— Reading passage —
If you look at the chart for the iShares U.S. Medical Devices ETF (IHI) lately, you might think the sector is flatlining. After a decade of being the steady pulse of a healthcare portfolio, medical device stocks have entered 2026 in what can only be described as a state of cardiac arrest.
Between the rising GLP-1 fever and a new wave of tariff-induced margin pressure, the sector is currently waiting for a jolt of electricity to bring it back to life.
Here are IHI’s top 10, which make up nearly three-quarters of the entire exchange-traded fund (ETF). A mix of household names to consumers and familiar names to professional investors.
This industry ETF’s stock basket is not cheap at 30x earnings. That’s despite losing money (stock-price-wise) over the past 12 months.
The weekly chart indicates to me that there’s a “look out below” moment possible in the near future. As in $44 if the current selling pressure market-wide continues. That’s 20% or more to the downside. No guarantees there, just a note that risk is high.
Another way to view this is in the path of its ROAR score, which has declined steadily since peaking at 80 (very low risk) three months ago. As of this writing, IHI’s ROAR score sits down at 20, implying above-average risk of major loss.
Here is the “emergency room” report on why this former high-flyer needs the paddles.
The biggest threat to the medical device business, particularly the old guard within the group, isn’t a competitor. It’s a syringe. The explosion of GLP-1 weight-loss drugs like Zepbound and Wegovy has fundamentally changed the 2026 outlook for chronic disease management.
Investors are betting that if the world gets thinner, we will need fewer knee replacements, fewer heart valves, and fewer sleep apnea machines. While the actual data on procedure volume remains healthy for now, the fear of a future without chronic obesity is acting like a heavy sedative on these stock prices.
Medical devices are a global business with a massive dependence on international supply chains. The U.S. has ramped up significant tariffs on medical imports from China, Europe, and India. For some of these companies, this is a direct hit to the bottom line. They are facing a double squeeze of rising costs for components and a limited ability to raise prices for hospitals that are already operating on razor-thin margins.

(Stored records)
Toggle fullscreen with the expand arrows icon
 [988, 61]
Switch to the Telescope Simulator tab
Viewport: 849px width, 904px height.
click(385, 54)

— Problem details —
According to the article on medical device stocks, what ROAR score does IHI currently hold? The stored records bear no relation to the article on medical device stocks.

— Response to the task —
IHI's ROAR score currently sits at 20.